全国の障害者団体や関係者たちが行ったアピール行動。障害者を排除する動きにNOを訴えた(撮影/写真部・小原雄輝)
全国の障害者団体や関係者たちが行ったアピール行動。障害者を排除する動きにNOを訴えた(撮影/写真部・小原雄輝)

「障害者は不要」と訴える容疑者が起こしたヘイトクライム。その主張に共鳴するネット上の声もあり、絶望が広がった。だが、そんな社会を変えようという動きもある。私たちはどう「共生」していけるのか。

 神奈川県相模原市の障害者施設「津久井やまゆり園」で元職員、植松聖容疑者(26)が入所者19人を殺害、27人に重軽傷を負わせた凶悪事件は、極めて重大な影響を社会にもたらした。幼児性の塊のような動機と、用意周到な計画の実行というアンバランスな犯行。それを英雄視して称えるようなネット上の投稿も目立ち、暗澹たる気分に拍車をかけた。

●殺されたのは俺たちだ

 事件から2カ月余。障害者たちは声を上げ、「共生」の意識は確実に浸透してきている。いつの世も人の心の闇に巣食う「分断」「差別」の思想と、私たちは決別しなければならない。

 植松容疑者は7月26日未明、勝手知ったる元職場に侵入、用意した結束バンドで当直職員を手際よく縛り、複数の刃物を手に46人を次々に殺傷、現場から逃亡したのち神奈川県警津久井署に自ら出頭した。

 今年2月には衆議院議長公邸を訪れ「私は障害者総勢470名を抹殺することができます」と犯行予告とも取れる手紙を守衛に預けたが、この情報などを元に相模原市が措置入院をさせたものの早期に解除、「ヘイトクライム」の予兆は幾重にも見過ごされた。

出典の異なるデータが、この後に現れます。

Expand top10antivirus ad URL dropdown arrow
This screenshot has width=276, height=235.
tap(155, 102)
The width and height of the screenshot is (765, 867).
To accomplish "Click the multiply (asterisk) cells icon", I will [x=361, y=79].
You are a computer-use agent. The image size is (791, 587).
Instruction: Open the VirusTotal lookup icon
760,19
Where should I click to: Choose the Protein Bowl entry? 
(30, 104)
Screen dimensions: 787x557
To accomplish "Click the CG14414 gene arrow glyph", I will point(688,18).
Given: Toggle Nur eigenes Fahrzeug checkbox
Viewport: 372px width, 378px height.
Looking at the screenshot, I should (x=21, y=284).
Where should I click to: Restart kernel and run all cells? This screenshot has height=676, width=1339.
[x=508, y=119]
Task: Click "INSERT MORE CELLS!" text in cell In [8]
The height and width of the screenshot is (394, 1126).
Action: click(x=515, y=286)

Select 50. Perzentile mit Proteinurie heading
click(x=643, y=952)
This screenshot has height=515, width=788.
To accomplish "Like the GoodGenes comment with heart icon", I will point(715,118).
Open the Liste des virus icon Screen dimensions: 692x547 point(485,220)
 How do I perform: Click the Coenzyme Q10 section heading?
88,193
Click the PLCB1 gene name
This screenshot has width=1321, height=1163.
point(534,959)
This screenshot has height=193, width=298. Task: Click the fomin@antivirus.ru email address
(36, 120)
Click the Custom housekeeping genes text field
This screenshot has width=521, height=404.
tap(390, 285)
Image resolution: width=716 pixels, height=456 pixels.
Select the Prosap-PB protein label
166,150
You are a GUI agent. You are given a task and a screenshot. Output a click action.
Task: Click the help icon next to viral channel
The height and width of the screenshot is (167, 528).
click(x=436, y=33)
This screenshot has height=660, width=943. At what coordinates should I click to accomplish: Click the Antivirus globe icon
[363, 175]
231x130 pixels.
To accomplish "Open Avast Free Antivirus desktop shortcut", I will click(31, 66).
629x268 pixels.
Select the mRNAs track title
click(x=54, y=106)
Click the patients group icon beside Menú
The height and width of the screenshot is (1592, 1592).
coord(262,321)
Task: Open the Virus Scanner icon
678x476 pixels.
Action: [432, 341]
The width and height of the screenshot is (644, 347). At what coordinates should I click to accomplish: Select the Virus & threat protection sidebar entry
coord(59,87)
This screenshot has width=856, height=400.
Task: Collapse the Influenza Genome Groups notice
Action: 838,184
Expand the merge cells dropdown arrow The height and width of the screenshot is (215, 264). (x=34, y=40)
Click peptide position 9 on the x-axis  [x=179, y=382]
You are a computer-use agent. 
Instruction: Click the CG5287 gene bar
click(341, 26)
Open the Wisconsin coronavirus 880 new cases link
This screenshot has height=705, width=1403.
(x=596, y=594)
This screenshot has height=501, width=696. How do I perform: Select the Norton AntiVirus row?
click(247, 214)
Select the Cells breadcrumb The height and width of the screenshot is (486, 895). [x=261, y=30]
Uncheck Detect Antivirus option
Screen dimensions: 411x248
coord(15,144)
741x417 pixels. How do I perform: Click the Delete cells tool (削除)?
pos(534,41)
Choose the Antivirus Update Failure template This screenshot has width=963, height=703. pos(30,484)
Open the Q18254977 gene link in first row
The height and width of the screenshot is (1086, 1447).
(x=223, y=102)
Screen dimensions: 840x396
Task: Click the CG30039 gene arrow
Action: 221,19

 逮捕後の取り調べでも一貫して「障害者は不要な存在」と主張する植松容疑者を、県警は殺人などの容疑で3度逮捕し、横浜地検は9月21日に鑑定留置を始めた。約4カ月間にわたって刑事責任能力の有無を調べることになる。

 この5日後の9月26日、全国の障害者団体や関係者の呼びかけで「相模原障害者殺傷事件に対する緊急行動実行委員会」が東京でアピール行動を行った。テーマは(1)19人ひとり一人に思いを馳せ、追悼する(2)「障害者はいなくなればいい」存在ではない(3)措置入院の強化、施設や病院の閉鎖性を高めることに抗議する(4)障害の有無によって分け隔てられないインクルーシブな社会をつくる。地域生活支援の飛躍的拡充を求める──。